THE UN has called on the Spanish Government to ensure fundamental rights are respected ahead of the Catalan referendum on Sunday.

Tensions were continuing to rise in Catalonia yesterday just two days before voters go to the polls in an independence referendum which Spain’s national government has dismissed as “illegal”.

But experts from the intergovernmental organisation issued a statement urging the Spanish authorities to respect “those rights that are essential to democratic societies”.

“Regardless of the lawfulness of the referendum, the Spanish authorities have a responsibility to respect those rights that are essential to democratic societies,” the experts said.

“The measures we are witnessing are worrying because they appear to violate fundamental individual rights, cutting off public information and the possibility of debate at a critical moment for Spain’s democracy.”

As tens of thousands of students took to the streets of Barcelona in support of the poll, the north-eastern state’s foreign affairs chief appealed for support from the European Union, while the mayor of Barcelona warned that the rights of Catalan citizens were “under threat”.

Speaking to journalists in Brussels, Catalan Foreign Affairs Minister, Raul Romeva, said EU institutions need to “understand that this is a big issue”. He spoke a day after Catalan president Carles Puigdemont accused the EU of “turning its back” on Catalonia in its conflict with the Madrid government.

Romeva accused the Spanish Government of a “brutal crackdown” on Catalan officials to try to prevent Sunday’s referendum, and said it had “generated an unprecedented level of shock”. He said he did not expect violence, because “it’s not in the Catalan DNA to use violence to solve political problems”.

Barcelona’s mayor Ada Colau, meanwhile, told her counterparts in Europe that the rights of the Catalan citizens were “under threat” after Spain’s actions to stop the referendum.

Colau sent a letter to 30 mayors of major European cities, such as Paris, Rome, London, Brussels, Athens and Lisbon.

She said she was “concerned” about the current situation in Catalonia and the events of recent days, which she described as “unprecedented”.

Colau said: “I am alarmed at the repressive response from the Spanish government to stop the October 1 referendum.”

The current situation was “serious”, she said, and detailed the actions Spain had taken to prevent the poll, including arrests, the closure of websites, massive police deployment, and “intimidations” of school staff.

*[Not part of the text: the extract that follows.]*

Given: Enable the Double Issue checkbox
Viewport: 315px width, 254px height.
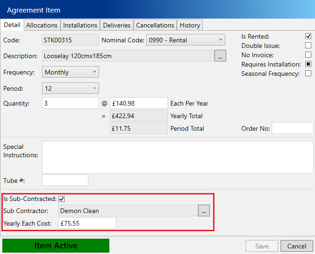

Colau said she intended to ask the European Commission to open a “mediation space” to look for dialogue between the Spanish and the Catalans. “Europe cannot wash its hands of this threat to fundamental rights and freedoms,” she said.

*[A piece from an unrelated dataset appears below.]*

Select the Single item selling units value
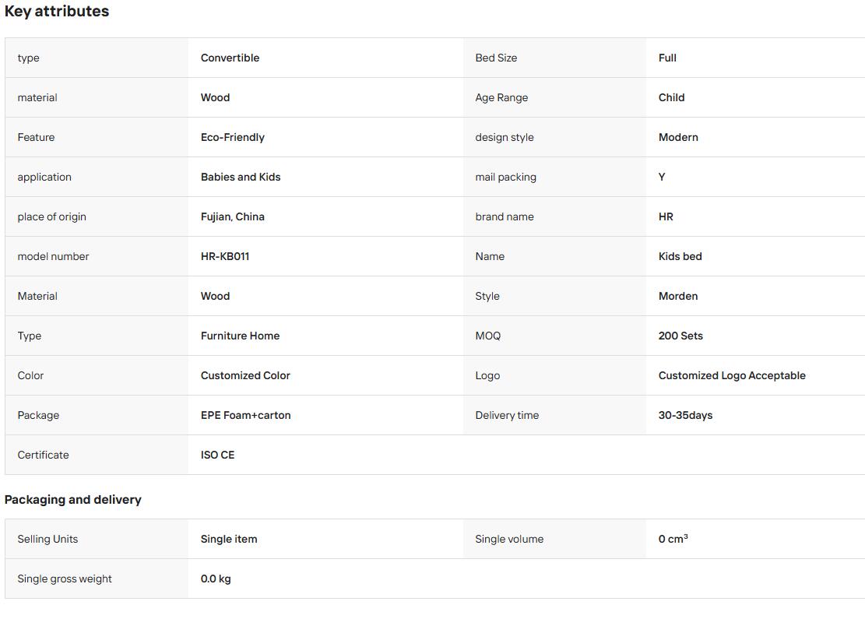 [x=229, y=539]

Writing in the Guardian, she added: “The Catalan question has become Europe’s most serious territorial crisis in recent years.”

Meanwhile, students from Catalonia’s main universities went on strike yesterday, in support of the indyref. Police said more than 16,000 paraded through the streets of Barcelona, while the demonstration organisers claimed the figure was more than 80,000.

Mike Thom, originally from Edinburgh but now living with his family in Catalonia, has told The National about conditions in the Catalan capital as the referendum looms.

“I live in Barcelona with my family and this situation is becoming ridiculous,” he said.

“The Government has now ordered Mossos d’Escuadra [Catalan police] to ‘tape-off’ public schools over the weekend to prevent their use as polling stations.

“Rajoy is attempting to defeat Catalans with Sellotape as well as Guardia Civil and Policia Nacional.”

Spain’s central government is considering sedition charges against people who protested against a police crackdown last week.

Investigative Judge Carmen Lamela said the National Court would investigate if the September 20 demonstration constituted a “tumultuous uprising against police”, which could constitute sedition.

The judge ordered Spain’s paramilitary Civil Guard to provide information. Lamela’s decision followed a complaint by the court’s chief prosecutor that named two civil groups as organisers of the demonstration in Barcelona, outside a building that police had raided.

During the protest two Civil Guard vehicles were allegedly attacked.